ASSIGNMENT: The lines to copy run from the one containing "622x460 pixels. At" to the end of the records below; repeat them exactly and include nothing else.

··· SOURCE DATA ···

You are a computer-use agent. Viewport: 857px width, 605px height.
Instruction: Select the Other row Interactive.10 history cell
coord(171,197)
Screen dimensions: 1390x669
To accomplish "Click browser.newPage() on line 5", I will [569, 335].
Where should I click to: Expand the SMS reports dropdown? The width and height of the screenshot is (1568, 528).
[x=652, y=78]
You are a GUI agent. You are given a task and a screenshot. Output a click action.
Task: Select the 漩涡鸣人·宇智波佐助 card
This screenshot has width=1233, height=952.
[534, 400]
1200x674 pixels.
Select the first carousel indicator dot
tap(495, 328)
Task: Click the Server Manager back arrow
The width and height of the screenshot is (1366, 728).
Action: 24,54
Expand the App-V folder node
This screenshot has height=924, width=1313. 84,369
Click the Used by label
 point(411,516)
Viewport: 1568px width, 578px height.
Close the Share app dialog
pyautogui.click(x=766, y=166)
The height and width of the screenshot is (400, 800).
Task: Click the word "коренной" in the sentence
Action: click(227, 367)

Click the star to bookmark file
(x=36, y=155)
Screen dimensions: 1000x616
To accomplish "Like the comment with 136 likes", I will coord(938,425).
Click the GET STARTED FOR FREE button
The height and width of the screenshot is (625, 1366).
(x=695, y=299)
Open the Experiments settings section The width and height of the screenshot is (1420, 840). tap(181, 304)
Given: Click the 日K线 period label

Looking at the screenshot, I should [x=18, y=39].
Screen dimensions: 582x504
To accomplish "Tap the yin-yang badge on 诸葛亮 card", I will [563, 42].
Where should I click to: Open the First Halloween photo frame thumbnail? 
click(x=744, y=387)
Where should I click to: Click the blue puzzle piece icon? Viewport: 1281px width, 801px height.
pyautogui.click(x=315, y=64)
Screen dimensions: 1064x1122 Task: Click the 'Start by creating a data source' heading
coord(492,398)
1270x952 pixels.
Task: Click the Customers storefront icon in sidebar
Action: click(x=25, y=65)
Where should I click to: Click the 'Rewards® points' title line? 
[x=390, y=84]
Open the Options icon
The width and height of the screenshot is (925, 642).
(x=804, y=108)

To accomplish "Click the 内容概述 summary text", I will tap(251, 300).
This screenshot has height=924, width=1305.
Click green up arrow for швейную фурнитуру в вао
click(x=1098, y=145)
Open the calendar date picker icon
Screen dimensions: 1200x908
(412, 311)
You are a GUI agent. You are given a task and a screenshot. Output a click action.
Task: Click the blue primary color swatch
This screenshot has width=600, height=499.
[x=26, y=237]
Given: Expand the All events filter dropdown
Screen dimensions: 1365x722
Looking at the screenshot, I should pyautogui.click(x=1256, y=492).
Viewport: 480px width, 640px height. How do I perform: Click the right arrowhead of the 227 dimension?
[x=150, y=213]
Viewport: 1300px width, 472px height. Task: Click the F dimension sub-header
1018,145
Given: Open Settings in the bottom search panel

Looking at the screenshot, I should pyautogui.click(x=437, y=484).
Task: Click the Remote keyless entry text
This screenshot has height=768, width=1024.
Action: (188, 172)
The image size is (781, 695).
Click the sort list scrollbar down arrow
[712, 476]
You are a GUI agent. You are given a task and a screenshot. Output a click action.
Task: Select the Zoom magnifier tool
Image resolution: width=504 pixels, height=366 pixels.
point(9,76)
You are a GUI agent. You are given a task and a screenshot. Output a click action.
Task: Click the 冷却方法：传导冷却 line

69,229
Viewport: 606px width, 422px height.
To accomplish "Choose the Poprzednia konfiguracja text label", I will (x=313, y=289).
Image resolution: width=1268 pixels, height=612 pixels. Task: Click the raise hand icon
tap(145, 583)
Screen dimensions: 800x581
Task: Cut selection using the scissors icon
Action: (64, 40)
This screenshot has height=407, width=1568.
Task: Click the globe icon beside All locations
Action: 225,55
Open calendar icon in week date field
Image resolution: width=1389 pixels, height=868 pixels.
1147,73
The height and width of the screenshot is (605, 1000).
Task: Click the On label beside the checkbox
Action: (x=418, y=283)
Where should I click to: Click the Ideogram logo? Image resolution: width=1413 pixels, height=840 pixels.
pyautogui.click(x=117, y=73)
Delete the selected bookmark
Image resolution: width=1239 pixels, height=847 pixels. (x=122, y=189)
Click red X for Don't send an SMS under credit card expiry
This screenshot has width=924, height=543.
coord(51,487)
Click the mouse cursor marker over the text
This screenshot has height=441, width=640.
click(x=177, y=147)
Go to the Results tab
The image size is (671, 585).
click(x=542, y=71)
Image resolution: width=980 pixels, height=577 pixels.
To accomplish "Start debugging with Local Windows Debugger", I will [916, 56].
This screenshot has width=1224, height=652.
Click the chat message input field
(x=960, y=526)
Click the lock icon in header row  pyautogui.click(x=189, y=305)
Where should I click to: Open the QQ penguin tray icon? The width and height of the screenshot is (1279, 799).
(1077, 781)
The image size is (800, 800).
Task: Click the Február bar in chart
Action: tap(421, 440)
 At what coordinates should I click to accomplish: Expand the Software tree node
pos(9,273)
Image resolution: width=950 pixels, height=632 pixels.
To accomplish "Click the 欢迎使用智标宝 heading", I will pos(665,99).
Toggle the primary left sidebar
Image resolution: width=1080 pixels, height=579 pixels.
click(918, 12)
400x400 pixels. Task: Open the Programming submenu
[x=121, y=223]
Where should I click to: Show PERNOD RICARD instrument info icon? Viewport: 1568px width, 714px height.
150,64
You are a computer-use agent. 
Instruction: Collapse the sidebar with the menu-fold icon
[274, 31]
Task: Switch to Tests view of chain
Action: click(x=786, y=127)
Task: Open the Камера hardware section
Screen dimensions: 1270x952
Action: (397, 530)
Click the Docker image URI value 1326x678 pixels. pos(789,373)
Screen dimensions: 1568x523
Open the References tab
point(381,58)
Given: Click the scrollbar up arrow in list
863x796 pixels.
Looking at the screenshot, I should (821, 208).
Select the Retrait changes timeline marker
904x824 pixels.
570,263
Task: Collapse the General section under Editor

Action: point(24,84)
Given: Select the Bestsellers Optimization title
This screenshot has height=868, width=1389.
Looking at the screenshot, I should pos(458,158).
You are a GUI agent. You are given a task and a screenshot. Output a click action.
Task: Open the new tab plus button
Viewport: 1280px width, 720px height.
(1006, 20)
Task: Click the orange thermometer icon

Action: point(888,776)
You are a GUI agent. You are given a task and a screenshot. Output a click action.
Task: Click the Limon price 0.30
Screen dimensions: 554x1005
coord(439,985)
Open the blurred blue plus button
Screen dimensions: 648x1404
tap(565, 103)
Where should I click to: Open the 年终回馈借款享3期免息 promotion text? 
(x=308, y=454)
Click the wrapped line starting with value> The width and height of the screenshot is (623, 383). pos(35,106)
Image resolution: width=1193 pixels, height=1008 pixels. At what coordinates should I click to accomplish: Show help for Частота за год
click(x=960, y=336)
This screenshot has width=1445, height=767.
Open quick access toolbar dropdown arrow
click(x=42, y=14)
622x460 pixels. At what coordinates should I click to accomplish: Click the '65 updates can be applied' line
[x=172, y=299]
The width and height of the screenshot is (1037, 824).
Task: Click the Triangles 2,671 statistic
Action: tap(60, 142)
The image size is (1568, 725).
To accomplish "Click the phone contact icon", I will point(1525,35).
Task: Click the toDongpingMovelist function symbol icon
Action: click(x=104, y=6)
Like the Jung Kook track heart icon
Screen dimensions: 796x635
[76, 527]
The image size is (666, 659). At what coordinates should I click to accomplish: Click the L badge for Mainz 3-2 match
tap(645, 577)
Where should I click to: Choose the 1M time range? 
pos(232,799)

···

ANSWER SECTION:
622x460 pixels. At what coordinates should I click to accomplish: Click the '65 updates can be applied' line
[x=172, y=299]
The width and height of the screenshot is (1037, 824).
Task: Click the Triangles 2,671 statistic
Action: tap(60, 142)
The image size is (1568, 725).
To accomplish "Click the phone contact icon", I will point(1525,35).
Task: Click the toDongpingMovelist function symbol icon
Action: click(x=104, y=6)
Like the Jung Kook track heart icon
Screen dimensions: 796x635
[76, 527]
The image size is (666, 659). At what coordinates should I click to accomplish: Click the L badge for Mainz 3-2 match
tap(645, 577)
Where should I click to: Choose the 1M time range? 
pos(232,799)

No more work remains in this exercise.